Each card was tested alone in the case and then together in Crossfire mode.

3Dmark 05

3Dmark05 was tested at the default setting as well as at 1600×1200 with 4x AA and 16x AF. 

3Dmark05 

There isn’t a big difference between the two HIS-cards at the default setting. When we turn the settings up we see a 7% difference which of course is due to the slightly faster core and memory. Running both in Crossfire mode doesn’t yield double the performance, but this is probably more due to the system becoming bound by the CPU.

BENCHMARKS – 3Dmark06

3Dmark06 were run at the default setting. We also separated out the various sub-scores.

3Dmark06

3Dmark06 actually shows the same performance-gain (~40%) when running the cards in Crossfire mode. Looking at the separate gametest scores the improvement is about ~60%. Not 100% as we would like but better.

Other than that the two HIS X1900-cards perform pretty similar and only manages to beat the 7800GTX 512 MB with a few %. This means the 7900GTX should beat both cards since it is faster than a 7800GTX 512 MB.

BENCHMARKS – Quake 4

Quake 4 was benched at High Quality with 4xAA turned on. The benchmark utility from Hardware OC benchmark was used for the test. 

Quake 4 Benchmarks 

ATI has done a great job with their OpenGL-performance. At 1024×768 there really isn’t any difference between the cards and Crossfire just yields a few fps more. As we go up in resolutions the cards keep following each other and it is not until 1600×1200 that the GeForce 7800GTX drops off. The benefits with Crossfire is just around 20% at 1600×1200 but once again it looks like there’s other factors (CPU etc.) that are limiting the framerate.

 

BENCHMARKS – FEAR

The settings were all set to max witrh 4xAA and 16xAF. Softshadows were turned on. The included system-test were used to test the game. 

FEAR, fps

This is a game that demands a lot of the hardware. At lower resolutions Crossfire shows it’s worth by pumping out almost ~40% more frames per second. As we go up in resolution the difference gets smaller and at 1600×1200 using the cards in Crossfire-mode gives you ~20% more frames per second. Both NVIDIA-cards are left behind as we move up in resolutions.

Even more interesting than the median framerate is the info on how much time each card spent at framerates below 25 fps, between 26 and 40 fps and higher.

FEAR, 1024x768

Nothing special here. Running the game in Crossfire mode “guarantees” that you should always get over 41 fps at this resolution. The other cards occasionally dips below 41 fps but never below 26 fps.

FEAR, 1280x1024

Running the cards in Crossfire mode still gives you over 41 fps almost all the time.

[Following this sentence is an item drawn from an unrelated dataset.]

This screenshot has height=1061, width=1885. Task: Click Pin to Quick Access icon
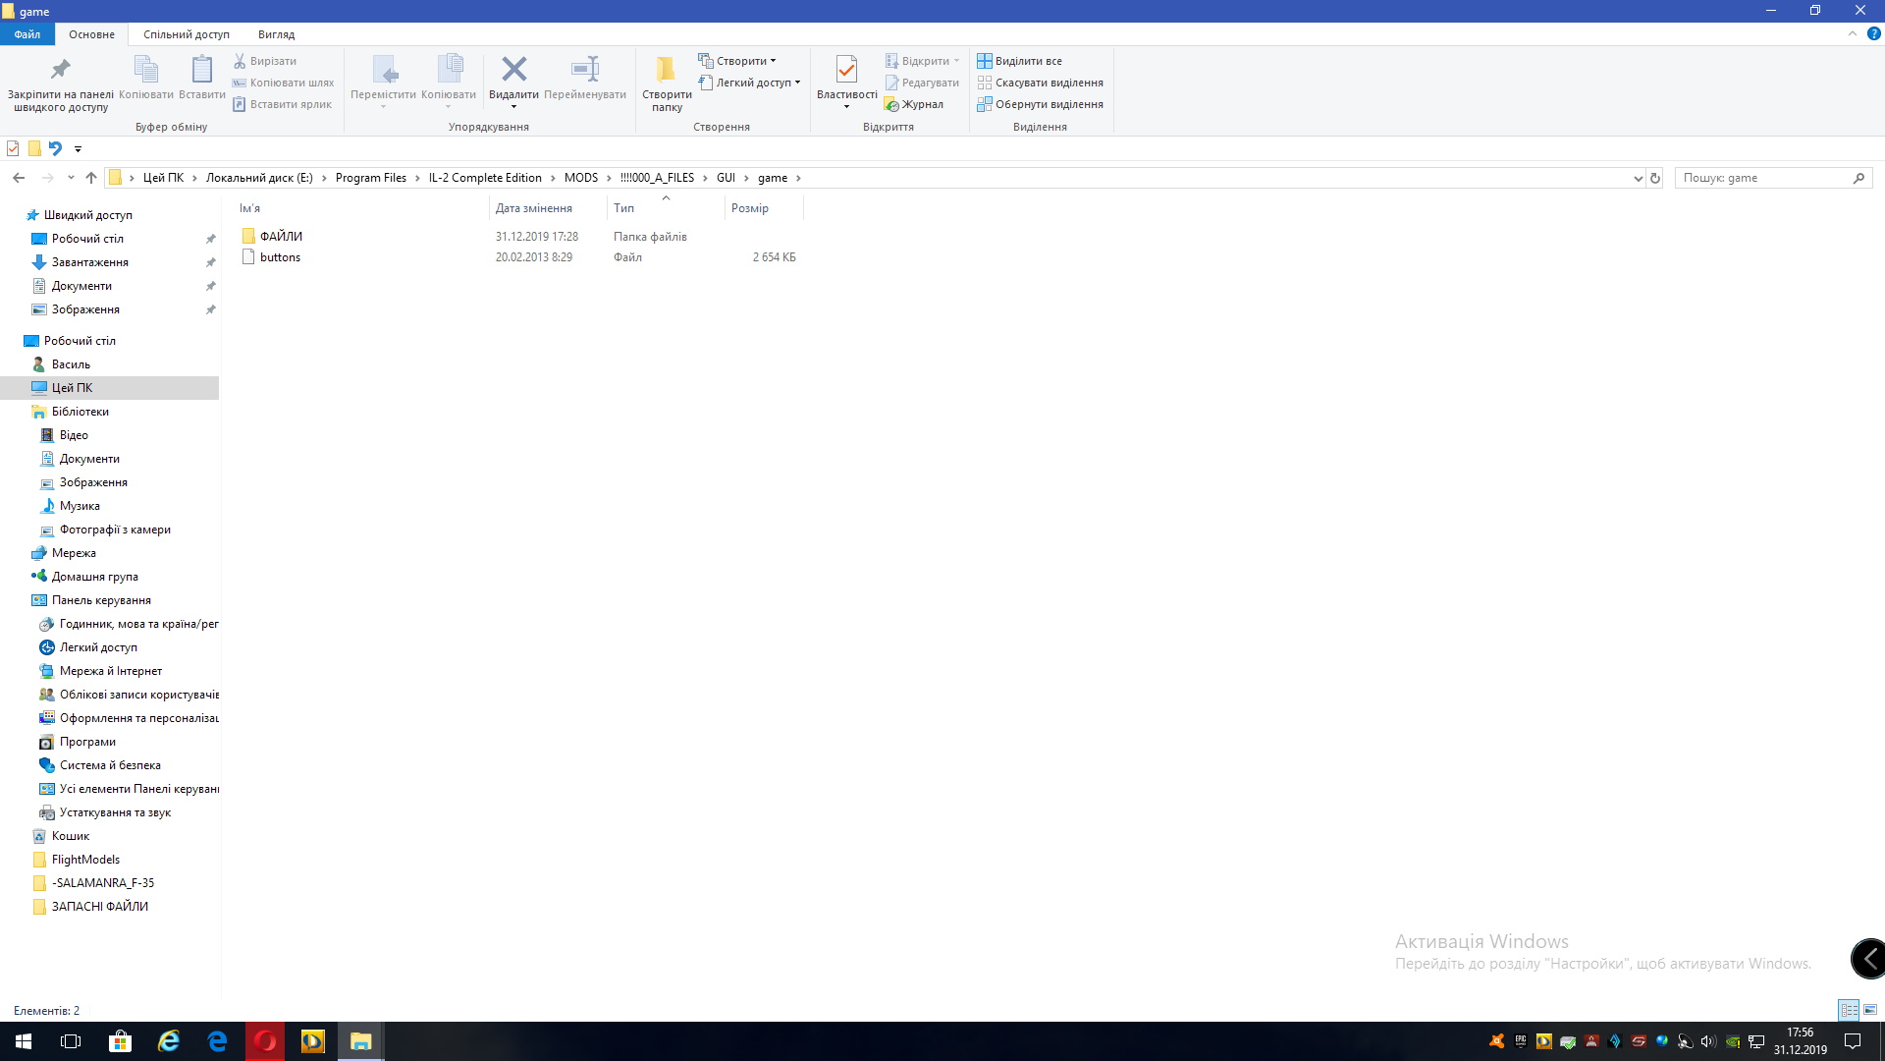point(61,70)
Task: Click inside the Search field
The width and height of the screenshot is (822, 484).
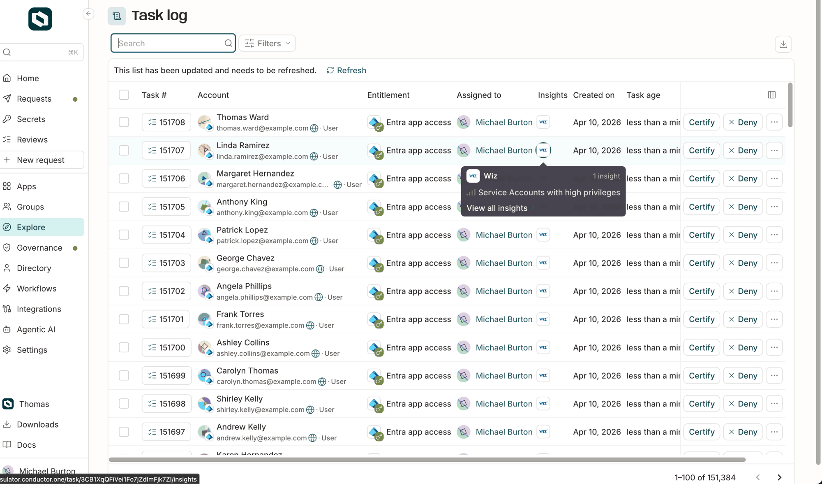Action: (x=164, y=43)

That’s pretty cool. The other cards start dipping a lot below 41 fps but except for the 7800GTX no card yet dips below 26 fps.

At 1600×1200 all cards start to have varied framerates. The 7800 GTX 512 MB actually performs really well since it doesn’t dip that much below 26 fps but if you want faster framerates you got to go with the ATI-cards. Even though the media-fps is ~20% higher running the cards in Crossfire mode the %-distribution at 1600×1200 is similar for th ATI-cards, alone and in Crossfire mode.

 

 

AVIVO

One of ATI’s strong card is their video quality. These two cards are no exception. AVIVO has lots of cool features that help improve the video quality:

  • Advanced 10-bit-per-color display engine
  • Advance 3D comb filtering
  • Automatic Gain
  • Great video scaling technology
  • High quality 12-bit analogue to digital converters (ADC)
  • Vector adaptive de-interlacing
  • Hardware decoding of h.264 material

Since this are the top of the line cards they both can handle h.264-video in 1080i without any problems.

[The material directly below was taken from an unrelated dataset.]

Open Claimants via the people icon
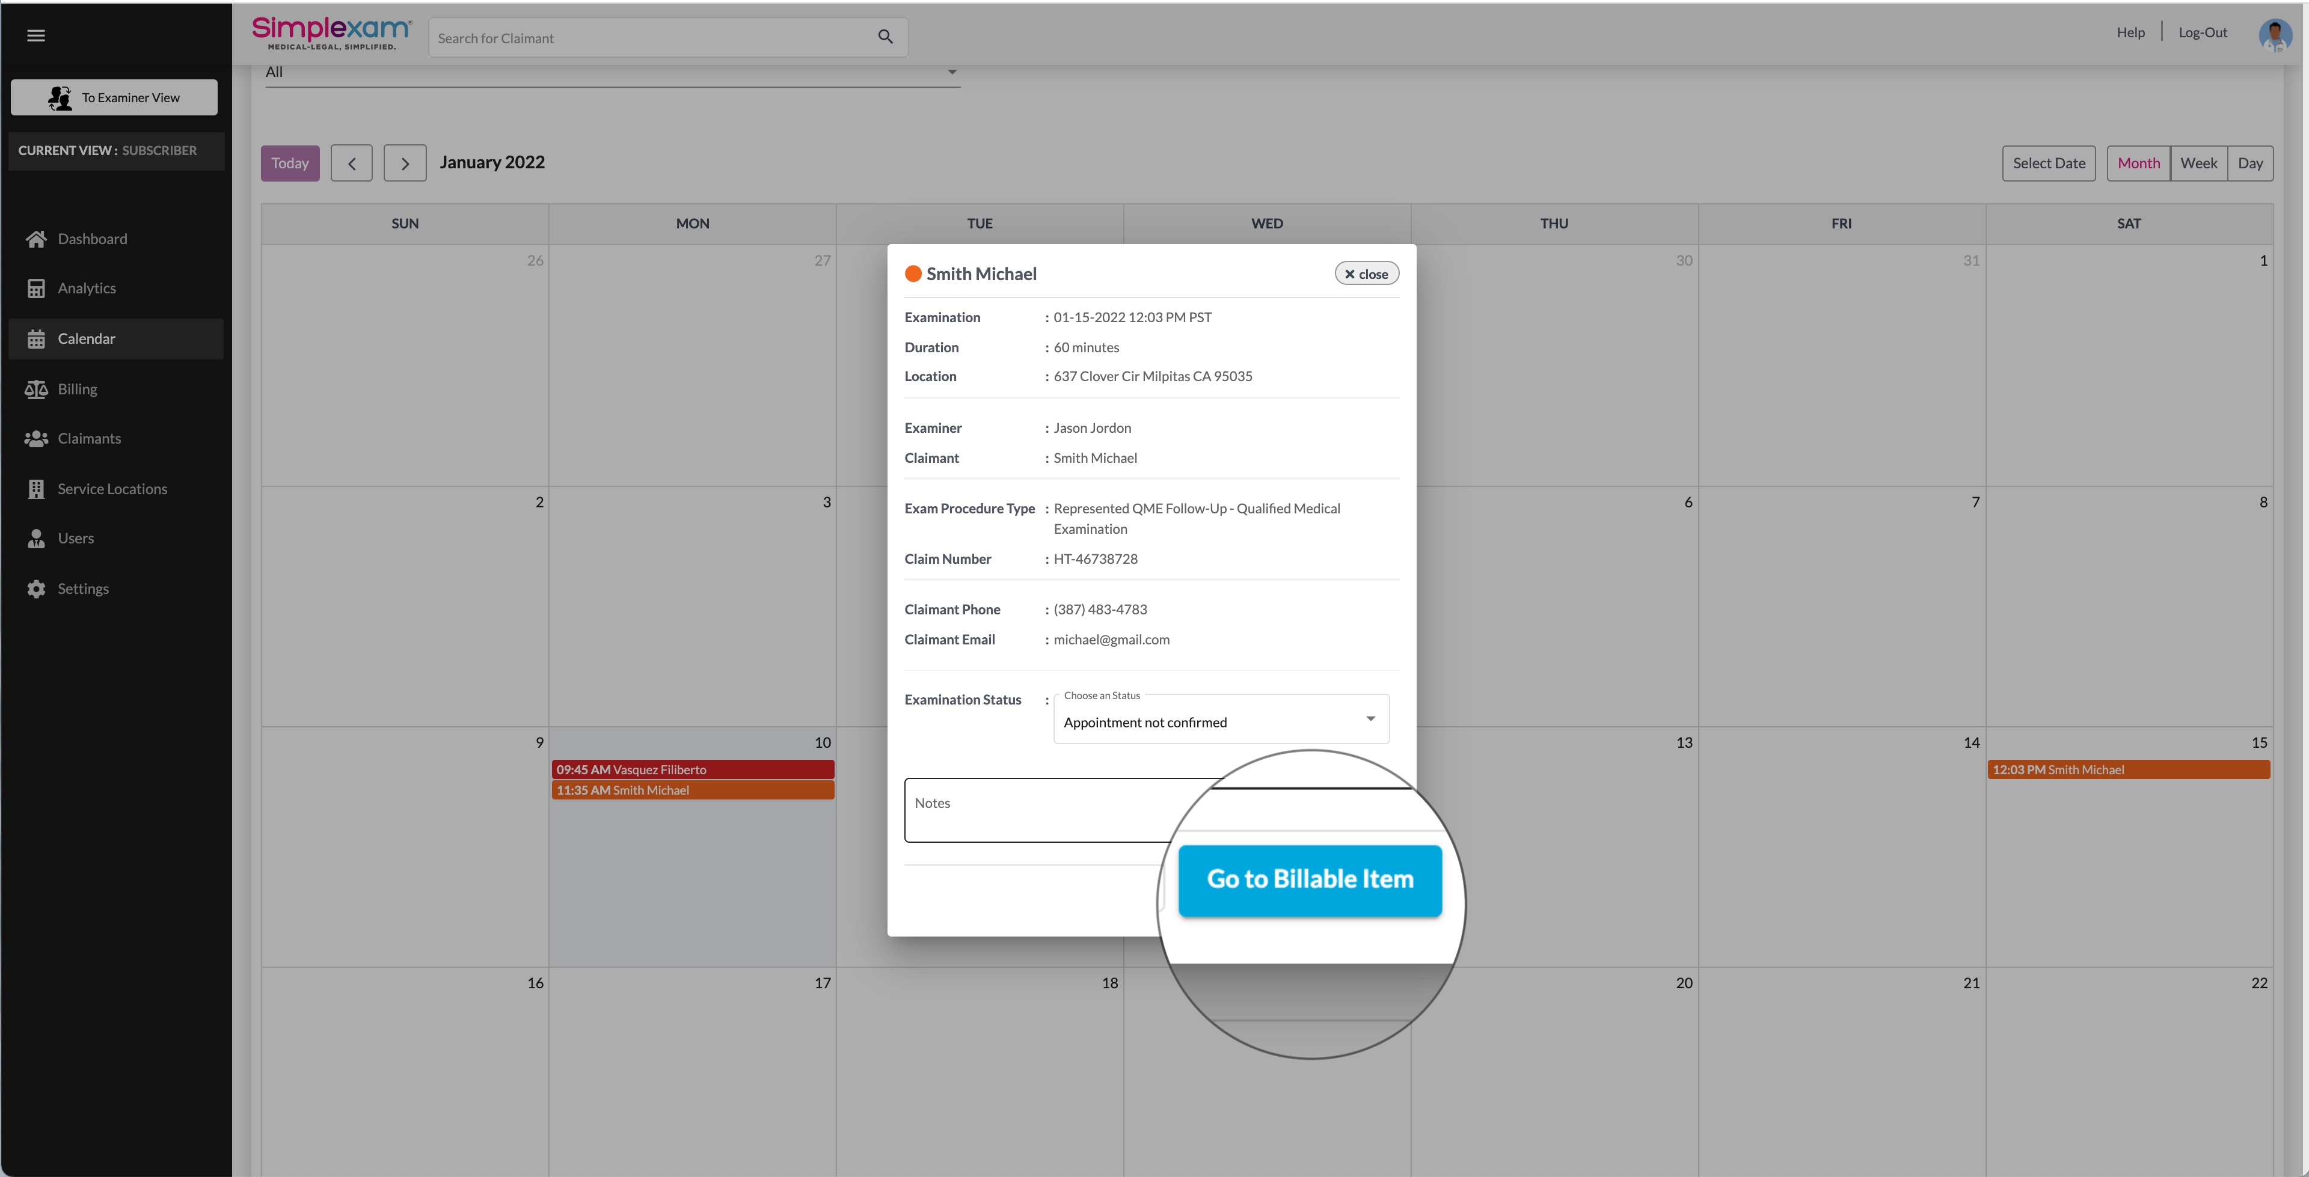The width and height of the screenshot is (2309, 1177). pos(36,438)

ATI was kind enough to give me access to Catalyst 6.4 beta drivers that have lots of AVIVO-improvements.

Installing these drivers on my machine and running the HQV videobenchmark DVD they managed to score 128 out of 130 possible points. While the benchmark is a bit subjective since you have to sit and “judge” if a card pass/ almost pass or fail a test it still gives a clear indication on how well a card can handle different situations when displaying video.

I also briefly did run the X1900XTX in my Media-PC running MCE 2005 and the image quality was stunning. Old movies and crappy analogue TV were cleaned up fine and looked much better than I had expected.

I recently also tested an ASUS 7600GT-card and that card scores around 100 points with the latest NVIDIA-drivers. The main difference was that the ATI-cards were a bit better in noise-reduction and some of the cadence-tests.

The HIS X1900XTX also has support for Video in making it possible to use it for video-editing also.

NOISE

Since these are not IceQ II-based cards the noise level is very high when running everything at full speed and Crossfire. Fact is that I’m not sure I would like to run this system for a longer period of time unless I find a way to noise-insulate the case. A single card of course isn’t as loud but still emits quite a lot noise.

CONCLUSION

These two cards from HIS are really fast. If you want the best from ATI then these are the cards to get. The HIS X1900 XTX provides the best value since it is cheaper than it’s slightly slower brother.  The HIS X1900 Crossfire Edition however is the card to get if you plan on using Crossfire now or at a later date although its ~$70 premium over a regular HIS X1900 XT is pretty steep. I can’t helpt to feel that NVIDIA’s SLI still provides a better value since you don’t need to pay a premium for a master card. Running the cards in Crossfire mode also do not really give you the same performance increase as the price increase.

The HIS X1900XTX (~$500)

What you will like with this card What you won’t like with this card

+ It’s very fast
+ It has dual-DVI
+ It has Video in and out
+ The video-quality is excellent
+ HDR together with AA

– It’s expensive
– It’s loud!
– The bundle is weak

The HIS X1900 Crossfire Edition (~$550)

What you will like with this card What you won’t like with this card

+ It’s very fast
+ It has dual-DVI
+ It works together with other
X1x00 cards in Crossfire mode
+ The video-quality is excellent
+ HDR together with AA

– It’s expensive
– It costs more than a regular X1900 XT
– It’s loud!
– The bundle is weak

Running the cards in Crossfire mode

What you will like What you won’t like

+ Practically every game benefits.
+ It’s super-fast
+ It has dual-DVI
+ The video-quality is excellent
+ HDR together with AA
+ 14xAA mode

– You still “only” get around 20-60% increase in performance for double the price.
– It’s very very expensive
– It’s very loud!
– The bundle is weak
– You need your own nuclear power-plant

Summary: Both the HIS X1900 XTX and the HIS X1900 Crossfire Edition are very fast cards that also offer excellent video quality, something that gives them a slight edge over the NVIDIA cards. The price premium for the HIS X1900 Crossfire Edition card over a regular HIS X1900 XT is pretty high and makes the card less interesting unless you plan on building a Crossfire system.